Gold is a commodity that needs little explanation. It is a form of precious metal and investors are able to profit from the movement of gold spot prices on a leveraged basis by buying or shorting gold futures contracts. Investing in gold through gold futures could be a good form of diversification as stock prices are known to have a low correlation with gold prices. Some of the futures products available include FGLD traded in Bursa Malaysia Derivatives Exchange.
 

Crude Oil Futures



Source: Shutterstock


Oil is one of the major energy sources in the world and widely used by many industries. Its market is huge and retail investors can get exposure to oil prices and potentially profit from oil futures contracts. The recent plunge in oil prices in 2015 and 2016 may bring about opportunities for investors looking to profit from the recovery of oil price. Some of the futures products available include the Crude Oil futures on NYMEX (New York Mercantile Exchange).

 

Crude Palm Oil (CPO) Futures


Source: Shutterstock

Malaysia and Indonesia are the 2 largest palm oil producers globally, accounting for nearly 85% of world’s crude palm oil output. Crude palm oil is widely used to produce household products such as soap and cooking oil and crude palm oil futures are one of the main commodity derivatives used by producers to manage price risks.

Experienced investors would typically look through fundamental data like export figures and inventory levels to forecast future price trends. Some other key factors which affect inventory levels include weather patterns. The most recent key event was El Nino when higher temperatures in the South East Asia region crimped palm oil output and sent palm prices soaring to historical highs.

Technical analysis is also used in conjunction to assess market sentiment. Investors can potentially profit from the price movements by buying or shorting futures contracts. The best available futures contract on crude palm oil would be FCPO traded on Bursa Malaysia Derivatives Exchange which boasts deep and highly liquid market for crude palm oil futures contracts.

Coffee Futures


Source: Shutterstock

Coffee beans are mainly grown and harvested in Brazil and Vietnam. Coffee is an indispensable beverage for most working adults and widely consumed by the world’s population. Similar to palm oil, investors can take advantage of futures contracts on coffee and gaining exposure to coffee bean prices. There are two major coffee bean grades: Arabica and Robusta. ICE (Intercontinental Exchange) offers Coffee C Futures which is a standard futures contract on Arabica coffee bean. The key to analyzing or forecasting coffee price trends includes in-depth analysis of export figures, supply and output forecasts.

Before you start trading commodity derivatives, take note of this

Commodity futures are leveraged financial instruments, so in order to trade futures contracts, you must first open a brokerage account with a licensed futures broker in Singapore that is governed by Monetary Authority of Singapore (MAS). The futures broker would require an account holder to demonstrate a working knowledge on derivative financial instruments before giving approval to proceed with the account opening. Account holders must also deposit a minimum of $10,000 in the margin deposit before the account can be activated and trading can commence. Do note that the margin deposit requirement differs from broker to broker.
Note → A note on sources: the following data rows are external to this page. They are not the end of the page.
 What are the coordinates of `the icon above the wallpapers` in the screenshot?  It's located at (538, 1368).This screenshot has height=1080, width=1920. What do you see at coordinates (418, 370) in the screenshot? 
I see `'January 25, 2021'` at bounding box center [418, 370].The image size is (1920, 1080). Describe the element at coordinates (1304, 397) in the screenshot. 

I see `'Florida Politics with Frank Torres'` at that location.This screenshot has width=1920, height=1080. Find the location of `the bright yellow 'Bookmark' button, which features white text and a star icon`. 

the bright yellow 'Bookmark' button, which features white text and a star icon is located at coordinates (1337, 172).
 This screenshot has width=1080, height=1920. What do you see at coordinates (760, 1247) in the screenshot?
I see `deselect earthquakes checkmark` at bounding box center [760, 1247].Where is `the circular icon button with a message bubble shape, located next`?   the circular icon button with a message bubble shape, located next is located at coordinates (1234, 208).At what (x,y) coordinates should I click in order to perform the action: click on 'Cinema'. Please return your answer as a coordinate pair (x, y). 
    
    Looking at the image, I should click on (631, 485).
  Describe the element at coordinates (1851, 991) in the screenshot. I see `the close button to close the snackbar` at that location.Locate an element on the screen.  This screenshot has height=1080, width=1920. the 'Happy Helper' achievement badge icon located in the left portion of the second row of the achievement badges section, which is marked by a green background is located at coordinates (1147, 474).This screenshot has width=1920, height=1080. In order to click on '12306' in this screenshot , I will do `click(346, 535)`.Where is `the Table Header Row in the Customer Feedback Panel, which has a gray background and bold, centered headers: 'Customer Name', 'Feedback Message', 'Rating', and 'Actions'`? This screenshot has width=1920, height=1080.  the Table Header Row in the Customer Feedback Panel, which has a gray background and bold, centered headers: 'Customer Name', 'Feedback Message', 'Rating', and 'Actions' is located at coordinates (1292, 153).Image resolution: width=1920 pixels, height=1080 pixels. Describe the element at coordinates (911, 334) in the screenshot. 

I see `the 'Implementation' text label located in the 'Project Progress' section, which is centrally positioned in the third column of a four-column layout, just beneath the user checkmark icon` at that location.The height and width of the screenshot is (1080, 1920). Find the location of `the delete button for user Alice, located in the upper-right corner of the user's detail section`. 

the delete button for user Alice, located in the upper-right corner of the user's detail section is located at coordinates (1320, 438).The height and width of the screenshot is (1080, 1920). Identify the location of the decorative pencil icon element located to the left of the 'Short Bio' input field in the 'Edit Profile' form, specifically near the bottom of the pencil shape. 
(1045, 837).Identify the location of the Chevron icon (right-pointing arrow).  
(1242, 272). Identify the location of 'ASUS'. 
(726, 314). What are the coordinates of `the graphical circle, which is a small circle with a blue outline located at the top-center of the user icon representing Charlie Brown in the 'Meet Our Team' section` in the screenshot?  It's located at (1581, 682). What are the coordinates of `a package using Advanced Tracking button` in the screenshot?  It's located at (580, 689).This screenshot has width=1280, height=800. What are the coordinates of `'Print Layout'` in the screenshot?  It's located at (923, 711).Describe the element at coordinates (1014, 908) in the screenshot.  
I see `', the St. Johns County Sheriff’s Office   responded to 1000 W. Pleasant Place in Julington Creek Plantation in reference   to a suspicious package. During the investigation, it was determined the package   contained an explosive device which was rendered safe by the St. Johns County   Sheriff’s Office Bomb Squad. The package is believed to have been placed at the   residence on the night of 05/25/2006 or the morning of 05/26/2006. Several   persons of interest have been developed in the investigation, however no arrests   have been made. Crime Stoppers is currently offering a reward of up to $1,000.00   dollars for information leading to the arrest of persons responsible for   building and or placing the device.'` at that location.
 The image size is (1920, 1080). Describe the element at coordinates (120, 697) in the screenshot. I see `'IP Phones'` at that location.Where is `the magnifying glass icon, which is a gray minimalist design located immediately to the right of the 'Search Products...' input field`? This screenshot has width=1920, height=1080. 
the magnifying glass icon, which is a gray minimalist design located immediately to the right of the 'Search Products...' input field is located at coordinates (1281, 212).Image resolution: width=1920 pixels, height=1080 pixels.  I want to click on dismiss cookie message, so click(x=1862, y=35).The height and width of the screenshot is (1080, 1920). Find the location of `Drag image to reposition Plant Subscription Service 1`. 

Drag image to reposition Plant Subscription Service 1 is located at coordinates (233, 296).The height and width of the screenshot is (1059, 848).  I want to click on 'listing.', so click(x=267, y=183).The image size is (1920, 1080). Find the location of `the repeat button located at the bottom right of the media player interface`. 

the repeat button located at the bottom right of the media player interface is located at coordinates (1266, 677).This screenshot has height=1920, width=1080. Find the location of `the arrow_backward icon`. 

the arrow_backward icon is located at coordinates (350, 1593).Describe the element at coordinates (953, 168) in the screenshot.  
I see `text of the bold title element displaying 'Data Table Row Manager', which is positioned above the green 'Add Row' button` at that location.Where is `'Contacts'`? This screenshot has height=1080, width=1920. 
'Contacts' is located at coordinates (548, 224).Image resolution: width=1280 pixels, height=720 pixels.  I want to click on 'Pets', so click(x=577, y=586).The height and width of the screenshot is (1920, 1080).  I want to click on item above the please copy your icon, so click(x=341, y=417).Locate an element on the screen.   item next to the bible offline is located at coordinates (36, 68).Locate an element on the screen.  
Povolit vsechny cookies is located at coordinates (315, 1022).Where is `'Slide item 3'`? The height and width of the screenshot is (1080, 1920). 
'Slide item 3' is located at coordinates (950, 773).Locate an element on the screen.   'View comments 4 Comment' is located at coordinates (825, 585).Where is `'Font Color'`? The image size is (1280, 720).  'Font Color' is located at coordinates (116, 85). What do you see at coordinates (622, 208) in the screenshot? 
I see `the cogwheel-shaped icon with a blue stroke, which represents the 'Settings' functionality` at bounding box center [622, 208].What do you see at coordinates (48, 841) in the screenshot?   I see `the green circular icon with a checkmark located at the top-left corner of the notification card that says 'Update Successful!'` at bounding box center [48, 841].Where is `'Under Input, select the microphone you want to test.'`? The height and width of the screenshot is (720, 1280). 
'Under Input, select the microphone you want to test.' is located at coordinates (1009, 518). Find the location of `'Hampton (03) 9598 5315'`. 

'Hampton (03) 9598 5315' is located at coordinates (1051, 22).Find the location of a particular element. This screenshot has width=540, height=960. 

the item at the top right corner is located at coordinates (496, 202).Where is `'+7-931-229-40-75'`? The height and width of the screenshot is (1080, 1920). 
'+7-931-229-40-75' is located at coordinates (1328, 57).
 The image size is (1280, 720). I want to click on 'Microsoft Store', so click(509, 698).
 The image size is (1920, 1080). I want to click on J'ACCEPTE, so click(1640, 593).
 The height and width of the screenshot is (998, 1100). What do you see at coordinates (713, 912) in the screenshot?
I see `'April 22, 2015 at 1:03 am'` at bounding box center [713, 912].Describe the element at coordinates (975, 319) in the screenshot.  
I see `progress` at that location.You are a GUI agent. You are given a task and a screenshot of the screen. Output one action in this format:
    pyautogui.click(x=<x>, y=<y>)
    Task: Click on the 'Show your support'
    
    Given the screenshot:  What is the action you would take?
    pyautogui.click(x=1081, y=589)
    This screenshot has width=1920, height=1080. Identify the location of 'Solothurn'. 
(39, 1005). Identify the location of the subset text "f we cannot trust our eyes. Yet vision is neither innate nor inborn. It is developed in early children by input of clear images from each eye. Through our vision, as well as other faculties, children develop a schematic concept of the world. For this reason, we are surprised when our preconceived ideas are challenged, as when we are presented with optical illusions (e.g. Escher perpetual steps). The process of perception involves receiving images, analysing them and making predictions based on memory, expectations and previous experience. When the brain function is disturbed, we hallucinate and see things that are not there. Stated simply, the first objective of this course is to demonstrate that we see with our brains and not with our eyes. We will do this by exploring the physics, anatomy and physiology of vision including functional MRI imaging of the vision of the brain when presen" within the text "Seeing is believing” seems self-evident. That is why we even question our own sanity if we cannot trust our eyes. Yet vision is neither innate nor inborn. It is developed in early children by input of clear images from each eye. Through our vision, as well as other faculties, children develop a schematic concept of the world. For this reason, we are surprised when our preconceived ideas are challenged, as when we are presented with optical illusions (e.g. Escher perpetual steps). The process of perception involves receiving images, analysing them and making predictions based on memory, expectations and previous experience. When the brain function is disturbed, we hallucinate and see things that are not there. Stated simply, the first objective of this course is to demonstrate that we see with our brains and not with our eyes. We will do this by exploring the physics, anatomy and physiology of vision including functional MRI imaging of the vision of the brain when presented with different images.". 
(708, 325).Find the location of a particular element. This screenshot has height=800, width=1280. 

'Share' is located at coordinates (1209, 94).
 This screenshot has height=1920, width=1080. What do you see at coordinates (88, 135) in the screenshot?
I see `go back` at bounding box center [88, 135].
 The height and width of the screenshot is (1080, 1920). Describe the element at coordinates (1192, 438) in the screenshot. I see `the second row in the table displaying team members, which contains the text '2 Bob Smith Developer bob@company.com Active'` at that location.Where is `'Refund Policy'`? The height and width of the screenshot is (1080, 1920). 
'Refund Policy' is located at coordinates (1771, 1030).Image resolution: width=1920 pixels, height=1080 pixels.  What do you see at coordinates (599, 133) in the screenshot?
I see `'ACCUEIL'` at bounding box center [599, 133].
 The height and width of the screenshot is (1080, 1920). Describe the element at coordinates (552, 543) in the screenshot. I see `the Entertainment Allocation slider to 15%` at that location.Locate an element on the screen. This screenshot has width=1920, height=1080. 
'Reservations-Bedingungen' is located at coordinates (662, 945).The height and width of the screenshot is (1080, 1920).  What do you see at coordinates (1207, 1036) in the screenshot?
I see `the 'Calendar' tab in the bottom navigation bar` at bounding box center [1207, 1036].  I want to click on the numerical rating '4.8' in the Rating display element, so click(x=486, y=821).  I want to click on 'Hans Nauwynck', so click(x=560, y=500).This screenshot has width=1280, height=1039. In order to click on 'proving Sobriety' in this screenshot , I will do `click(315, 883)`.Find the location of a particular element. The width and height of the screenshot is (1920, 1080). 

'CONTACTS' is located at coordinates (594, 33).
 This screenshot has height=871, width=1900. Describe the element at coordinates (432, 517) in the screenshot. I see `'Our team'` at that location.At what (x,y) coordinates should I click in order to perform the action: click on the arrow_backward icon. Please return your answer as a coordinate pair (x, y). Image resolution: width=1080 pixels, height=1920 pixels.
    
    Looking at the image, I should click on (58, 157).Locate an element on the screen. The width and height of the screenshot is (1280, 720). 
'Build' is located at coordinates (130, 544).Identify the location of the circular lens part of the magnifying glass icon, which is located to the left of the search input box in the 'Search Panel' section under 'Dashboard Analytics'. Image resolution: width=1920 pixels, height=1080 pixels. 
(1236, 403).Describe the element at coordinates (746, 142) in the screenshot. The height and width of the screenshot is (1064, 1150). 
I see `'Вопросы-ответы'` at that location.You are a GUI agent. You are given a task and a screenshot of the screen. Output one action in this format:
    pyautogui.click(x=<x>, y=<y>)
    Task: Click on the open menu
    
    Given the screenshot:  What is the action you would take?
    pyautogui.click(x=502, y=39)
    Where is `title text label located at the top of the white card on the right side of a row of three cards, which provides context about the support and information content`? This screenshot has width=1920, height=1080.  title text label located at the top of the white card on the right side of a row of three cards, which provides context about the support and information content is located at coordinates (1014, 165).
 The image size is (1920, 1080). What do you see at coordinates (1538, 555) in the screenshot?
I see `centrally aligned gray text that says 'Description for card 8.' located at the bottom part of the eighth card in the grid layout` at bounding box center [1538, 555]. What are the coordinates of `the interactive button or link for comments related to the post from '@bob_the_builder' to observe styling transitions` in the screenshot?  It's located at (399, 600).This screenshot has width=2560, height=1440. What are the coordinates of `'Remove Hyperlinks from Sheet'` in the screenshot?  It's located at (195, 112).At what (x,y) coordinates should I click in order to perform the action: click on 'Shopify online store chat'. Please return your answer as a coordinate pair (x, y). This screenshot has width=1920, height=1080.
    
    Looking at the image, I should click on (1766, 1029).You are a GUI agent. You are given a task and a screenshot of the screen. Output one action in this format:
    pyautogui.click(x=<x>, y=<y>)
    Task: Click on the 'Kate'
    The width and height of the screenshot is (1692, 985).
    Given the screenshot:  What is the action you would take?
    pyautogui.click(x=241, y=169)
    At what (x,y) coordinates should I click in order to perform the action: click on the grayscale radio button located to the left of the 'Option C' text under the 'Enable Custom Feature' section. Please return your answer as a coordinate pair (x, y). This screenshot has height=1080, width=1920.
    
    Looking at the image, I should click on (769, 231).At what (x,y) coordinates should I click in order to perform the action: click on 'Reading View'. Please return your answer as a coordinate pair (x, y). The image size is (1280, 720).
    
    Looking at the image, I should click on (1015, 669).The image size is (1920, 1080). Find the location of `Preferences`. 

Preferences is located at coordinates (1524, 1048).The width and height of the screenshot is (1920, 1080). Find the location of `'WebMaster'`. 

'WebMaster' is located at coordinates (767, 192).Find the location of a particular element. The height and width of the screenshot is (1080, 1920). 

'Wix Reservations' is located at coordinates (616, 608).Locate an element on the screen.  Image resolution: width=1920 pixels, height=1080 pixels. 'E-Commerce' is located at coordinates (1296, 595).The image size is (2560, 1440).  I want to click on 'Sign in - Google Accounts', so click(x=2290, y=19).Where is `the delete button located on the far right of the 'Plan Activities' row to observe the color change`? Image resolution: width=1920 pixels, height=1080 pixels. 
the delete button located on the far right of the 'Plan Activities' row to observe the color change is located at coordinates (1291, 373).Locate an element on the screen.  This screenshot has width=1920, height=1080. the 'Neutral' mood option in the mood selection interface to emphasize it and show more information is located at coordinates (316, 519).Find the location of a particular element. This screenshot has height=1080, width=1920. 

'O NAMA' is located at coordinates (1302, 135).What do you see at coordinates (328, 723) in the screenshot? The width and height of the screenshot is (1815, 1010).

Where can I go to start investing?

Some of the established players in the futures brokerage industry in Singapore include:

  1. Phillip Futures

  2. Saxo Capital Markets Futures

  3. KGI Futures

  4. OCBC Securities

As with many financial instruments, investing in commodity futures may lead to losses to investors. The best approach would be to allocate a small proportion of total investable funds into commodity futures. Money management skill is vital to being a successful commodity derivatives investor. Always be mindful to use stop losses to limit losses as price swings of commodity futures can be extremely volatile.